This past Rosh Hashanah my family did something we have never done before: at our table we read out The Kisses.
What is a Kiss? A child trips and falls, scraping her knee. Tears and cries flow. The mother comes, scoops up the child in an embrace, and delivers, with great theater: a kiss.
Physiologically, nothing has happened. The knee is still scraped. And yet, everything has changed, because the child knows they are not alone. The mere thought of having someone share your pain, of being there for you, somehow – miraculously – can make it all better.

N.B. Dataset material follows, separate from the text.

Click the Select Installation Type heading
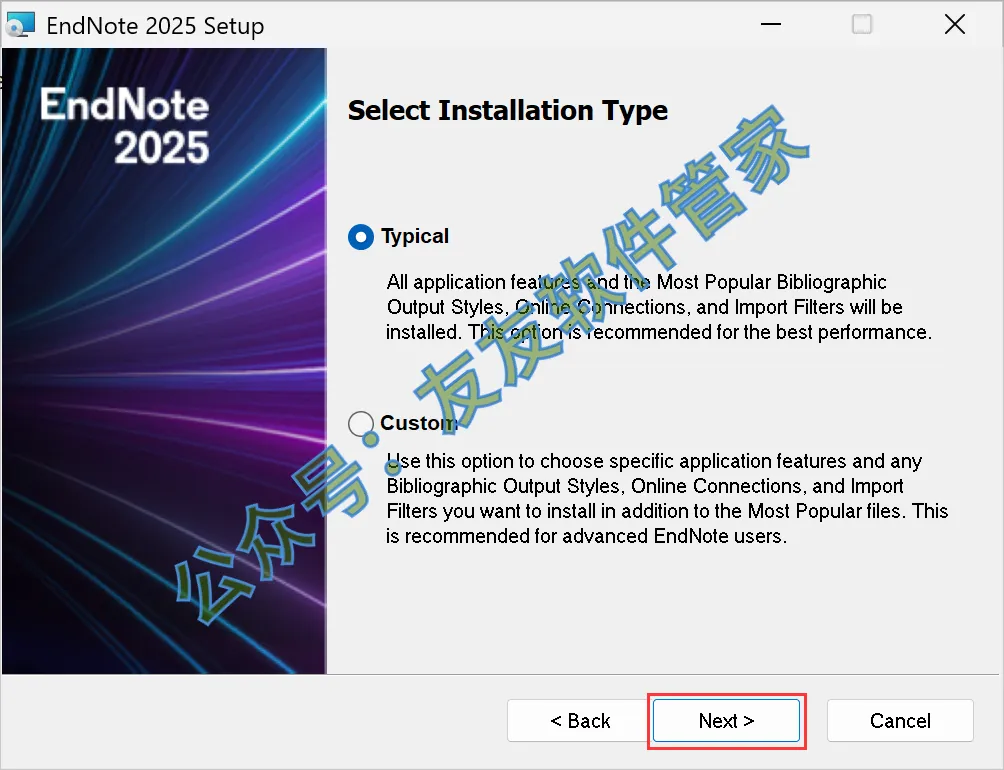1004x770 pixels. click(x=507, y=110)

The idea is found in the Torah: when Joseph is sold into slavery, the traders are transporting spices, instead of any of a number of nastier things that were found in trade. It sounds stupid: your family has just rejected you and sold you into slavery, but it is “ok” because G-d has provided an air freshener!
And yet: the air freshener is a kiss: it is a way of saying, “I am here. I share your pain.” But in order for the kiss to work, you first have to be receptive to the idea of not being alone and afraid, you have to be ok with the idea that G-d is present.
So last year our family took on the idea that every time we feel a kiss, we would share it with an email to our family group – and we did. We wrote about everything from late arrivals that turned out to be “just-in-time”, to listening to that inner voice (the “still, small voice”) and leading to a great negotiation result, to all the times when things could have gone wrong, but instead, sweetly, serendipitously, worked out. All the things that had to go just right – and did! – for me to make it to my mother’s deathbed at the right time despite tens of thousands of miles flown in the weeks before.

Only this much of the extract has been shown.